Given data:
*** Begin section ***

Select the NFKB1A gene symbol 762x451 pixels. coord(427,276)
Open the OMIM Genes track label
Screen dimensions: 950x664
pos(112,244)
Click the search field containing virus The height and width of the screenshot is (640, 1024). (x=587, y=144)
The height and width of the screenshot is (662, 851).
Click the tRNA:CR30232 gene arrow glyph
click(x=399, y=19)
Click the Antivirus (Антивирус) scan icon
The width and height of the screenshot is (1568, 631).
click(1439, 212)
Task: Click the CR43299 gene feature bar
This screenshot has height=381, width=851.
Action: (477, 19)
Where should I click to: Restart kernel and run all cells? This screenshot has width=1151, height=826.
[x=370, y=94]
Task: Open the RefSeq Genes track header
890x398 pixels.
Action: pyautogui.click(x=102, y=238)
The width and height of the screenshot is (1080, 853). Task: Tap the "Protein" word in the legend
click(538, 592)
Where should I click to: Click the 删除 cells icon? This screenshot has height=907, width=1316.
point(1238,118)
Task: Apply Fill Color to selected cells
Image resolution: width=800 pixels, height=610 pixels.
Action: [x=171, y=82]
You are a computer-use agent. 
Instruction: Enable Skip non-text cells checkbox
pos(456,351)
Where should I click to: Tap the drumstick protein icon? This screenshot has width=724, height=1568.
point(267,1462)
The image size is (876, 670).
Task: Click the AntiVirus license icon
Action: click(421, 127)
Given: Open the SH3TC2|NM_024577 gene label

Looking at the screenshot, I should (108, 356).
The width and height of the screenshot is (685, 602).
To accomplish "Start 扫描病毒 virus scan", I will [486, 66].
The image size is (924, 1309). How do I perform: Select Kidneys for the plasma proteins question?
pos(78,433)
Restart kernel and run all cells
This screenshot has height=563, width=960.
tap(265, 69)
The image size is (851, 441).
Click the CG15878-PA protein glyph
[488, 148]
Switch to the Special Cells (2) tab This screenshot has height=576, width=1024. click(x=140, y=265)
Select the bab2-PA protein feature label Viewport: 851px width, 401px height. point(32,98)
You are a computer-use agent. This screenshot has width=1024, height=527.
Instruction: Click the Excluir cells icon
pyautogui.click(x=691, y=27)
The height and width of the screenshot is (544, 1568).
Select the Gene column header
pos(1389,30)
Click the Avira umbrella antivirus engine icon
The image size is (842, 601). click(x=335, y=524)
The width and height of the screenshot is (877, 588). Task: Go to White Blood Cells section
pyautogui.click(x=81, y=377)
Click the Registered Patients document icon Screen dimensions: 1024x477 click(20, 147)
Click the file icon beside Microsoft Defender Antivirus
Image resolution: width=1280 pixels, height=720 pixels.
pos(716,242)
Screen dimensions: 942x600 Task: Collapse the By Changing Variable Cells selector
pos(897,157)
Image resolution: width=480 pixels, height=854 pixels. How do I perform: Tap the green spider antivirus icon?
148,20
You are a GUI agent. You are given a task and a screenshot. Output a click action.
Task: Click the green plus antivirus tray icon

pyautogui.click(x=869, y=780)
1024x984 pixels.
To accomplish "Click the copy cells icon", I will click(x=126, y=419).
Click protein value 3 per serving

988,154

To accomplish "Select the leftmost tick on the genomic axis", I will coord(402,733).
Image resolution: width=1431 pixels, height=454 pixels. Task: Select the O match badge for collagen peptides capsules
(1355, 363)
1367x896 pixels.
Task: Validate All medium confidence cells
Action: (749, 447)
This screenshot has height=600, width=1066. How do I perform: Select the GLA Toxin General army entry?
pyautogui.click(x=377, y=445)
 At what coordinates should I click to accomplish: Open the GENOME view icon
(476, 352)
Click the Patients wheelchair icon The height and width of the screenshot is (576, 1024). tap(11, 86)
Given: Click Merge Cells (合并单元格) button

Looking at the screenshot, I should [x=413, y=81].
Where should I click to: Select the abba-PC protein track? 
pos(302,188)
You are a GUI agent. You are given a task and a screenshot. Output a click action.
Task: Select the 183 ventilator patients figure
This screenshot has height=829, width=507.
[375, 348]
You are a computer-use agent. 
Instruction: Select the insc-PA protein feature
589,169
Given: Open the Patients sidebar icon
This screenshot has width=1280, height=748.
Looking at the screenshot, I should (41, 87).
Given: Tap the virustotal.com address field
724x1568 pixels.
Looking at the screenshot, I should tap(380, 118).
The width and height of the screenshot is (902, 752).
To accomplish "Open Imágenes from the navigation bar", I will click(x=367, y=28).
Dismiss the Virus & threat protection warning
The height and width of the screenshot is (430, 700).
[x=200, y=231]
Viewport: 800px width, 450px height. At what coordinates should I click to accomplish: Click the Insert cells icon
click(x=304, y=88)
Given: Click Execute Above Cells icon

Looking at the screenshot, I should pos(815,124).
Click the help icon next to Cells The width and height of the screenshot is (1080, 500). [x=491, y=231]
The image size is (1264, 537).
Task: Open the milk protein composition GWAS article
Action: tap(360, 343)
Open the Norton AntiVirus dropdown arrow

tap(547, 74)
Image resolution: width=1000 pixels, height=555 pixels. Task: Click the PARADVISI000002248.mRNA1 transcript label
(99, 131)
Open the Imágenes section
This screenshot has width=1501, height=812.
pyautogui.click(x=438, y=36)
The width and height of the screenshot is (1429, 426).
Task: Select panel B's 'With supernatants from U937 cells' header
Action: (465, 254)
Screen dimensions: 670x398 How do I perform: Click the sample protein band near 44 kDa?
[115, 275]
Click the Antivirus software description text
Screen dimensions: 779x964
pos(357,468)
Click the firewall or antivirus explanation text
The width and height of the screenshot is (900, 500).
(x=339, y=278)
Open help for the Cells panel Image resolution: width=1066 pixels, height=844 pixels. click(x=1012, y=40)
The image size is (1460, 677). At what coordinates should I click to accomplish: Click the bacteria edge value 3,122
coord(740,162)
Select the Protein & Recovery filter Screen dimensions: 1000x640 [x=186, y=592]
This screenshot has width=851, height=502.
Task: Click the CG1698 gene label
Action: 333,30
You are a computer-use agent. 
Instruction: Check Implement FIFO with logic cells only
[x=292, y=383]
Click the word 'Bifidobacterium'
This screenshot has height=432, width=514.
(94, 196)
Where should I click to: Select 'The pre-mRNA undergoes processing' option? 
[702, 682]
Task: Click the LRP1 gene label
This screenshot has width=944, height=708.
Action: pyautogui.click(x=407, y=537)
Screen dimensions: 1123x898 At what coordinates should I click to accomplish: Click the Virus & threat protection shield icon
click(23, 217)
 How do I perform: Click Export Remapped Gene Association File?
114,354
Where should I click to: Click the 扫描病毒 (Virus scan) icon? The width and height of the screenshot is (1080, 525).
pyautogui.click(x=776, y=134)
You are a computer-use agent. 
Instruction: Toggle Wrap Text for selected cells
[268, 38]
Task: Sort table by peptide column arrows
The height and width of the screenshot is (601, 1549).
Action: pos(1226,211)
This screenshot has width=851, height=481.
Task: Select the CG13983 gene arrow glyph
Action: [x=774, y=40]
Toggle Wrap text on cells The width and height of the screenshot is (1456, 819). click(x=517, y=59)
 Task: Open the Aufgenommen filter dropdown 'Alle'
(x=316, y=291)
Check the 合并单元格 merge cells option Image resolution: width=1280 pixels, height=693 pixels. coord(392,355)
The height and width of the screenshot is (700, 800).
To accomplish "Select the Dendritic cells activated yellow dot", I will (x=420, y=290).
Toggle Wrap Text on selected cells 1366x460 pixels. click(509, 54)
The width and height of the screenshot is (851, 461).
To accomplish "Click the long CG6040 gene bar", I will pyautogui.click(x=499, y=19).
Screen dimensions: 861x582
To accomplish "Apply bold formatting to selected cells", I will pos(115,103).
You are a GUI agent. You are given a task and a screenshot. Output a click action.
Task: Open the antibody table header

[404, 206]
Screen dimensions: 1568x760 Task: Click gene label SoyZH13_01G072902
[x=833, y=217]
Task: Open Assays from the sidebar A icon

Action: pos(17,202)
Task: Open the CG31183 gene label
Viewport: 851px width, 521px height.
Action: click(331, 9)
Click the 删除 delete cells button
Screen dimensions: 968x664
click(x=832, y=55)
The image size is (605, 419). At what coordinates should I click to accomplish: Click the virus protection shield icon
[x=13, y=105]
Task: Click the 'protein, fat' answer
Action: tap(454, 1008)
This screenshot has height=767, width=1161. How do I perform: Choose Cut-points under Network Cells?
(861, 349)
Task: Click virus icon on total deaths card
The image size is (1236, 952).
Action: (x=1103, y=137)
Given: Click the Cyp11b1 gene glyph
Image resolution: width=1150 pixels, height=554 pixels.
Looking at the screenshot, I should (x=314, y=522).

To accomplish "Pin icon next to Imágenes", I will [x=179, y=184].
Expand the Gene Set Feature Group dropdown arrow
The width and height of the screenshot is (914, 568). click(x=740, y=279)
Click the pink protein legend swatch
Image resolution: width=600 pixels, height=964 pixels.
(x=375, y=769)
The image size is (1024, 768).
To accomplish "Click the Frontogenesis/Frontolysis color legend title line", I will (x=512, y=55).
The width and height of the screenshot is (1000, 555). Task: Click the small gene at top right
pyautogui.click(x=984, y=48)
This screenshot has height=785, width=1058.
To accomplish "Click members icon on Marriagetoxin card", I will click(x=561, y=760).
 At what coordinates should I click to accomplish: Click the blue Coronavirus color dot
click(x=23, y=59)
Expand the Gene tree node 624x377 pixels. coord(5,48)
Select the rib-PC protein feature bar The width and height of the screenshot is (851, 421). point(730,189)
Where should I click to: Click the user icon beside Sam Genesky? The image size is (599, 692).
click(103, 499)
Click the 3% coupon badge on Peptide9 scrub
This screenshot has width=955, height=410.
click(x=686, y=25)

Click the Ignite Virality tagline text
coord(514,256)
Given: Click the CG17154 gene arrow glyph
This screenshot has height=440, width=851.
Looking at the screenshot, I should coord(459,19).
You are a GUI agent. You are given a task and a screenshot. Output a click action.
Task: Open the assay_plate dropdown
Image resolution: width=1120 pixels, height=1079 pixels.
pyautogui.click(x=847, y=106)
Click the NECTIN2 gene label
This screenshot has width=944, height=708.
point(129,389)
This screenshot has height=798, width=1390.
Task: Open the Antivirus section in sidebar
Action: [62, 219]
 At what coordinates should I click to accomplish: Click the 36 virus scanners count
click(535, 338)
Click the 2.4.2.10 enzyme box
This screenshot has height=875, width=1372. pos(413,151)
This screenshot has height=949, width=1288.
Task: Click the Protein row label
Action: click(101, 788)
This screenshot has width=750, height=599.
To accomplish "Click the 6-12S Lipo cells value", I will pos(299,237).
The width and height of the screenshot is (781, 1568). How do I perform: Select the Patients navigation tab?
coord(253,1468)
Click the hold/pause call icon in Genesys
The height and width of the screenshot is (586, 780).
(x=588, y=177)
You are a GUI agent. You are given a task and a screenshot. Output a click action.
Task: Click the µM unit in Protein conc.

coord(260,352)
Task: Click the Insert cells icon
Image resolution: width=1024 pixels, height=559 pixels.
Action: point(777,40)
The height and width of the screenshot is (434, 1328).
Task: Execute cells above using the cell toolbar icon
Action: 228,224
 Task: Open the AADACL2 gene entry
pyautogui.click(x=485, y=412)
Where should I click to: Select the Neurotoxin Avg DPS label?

*** End section ***

What you will do: Report how many lines in this data include the string "card", and nothing else.

Task solution: 2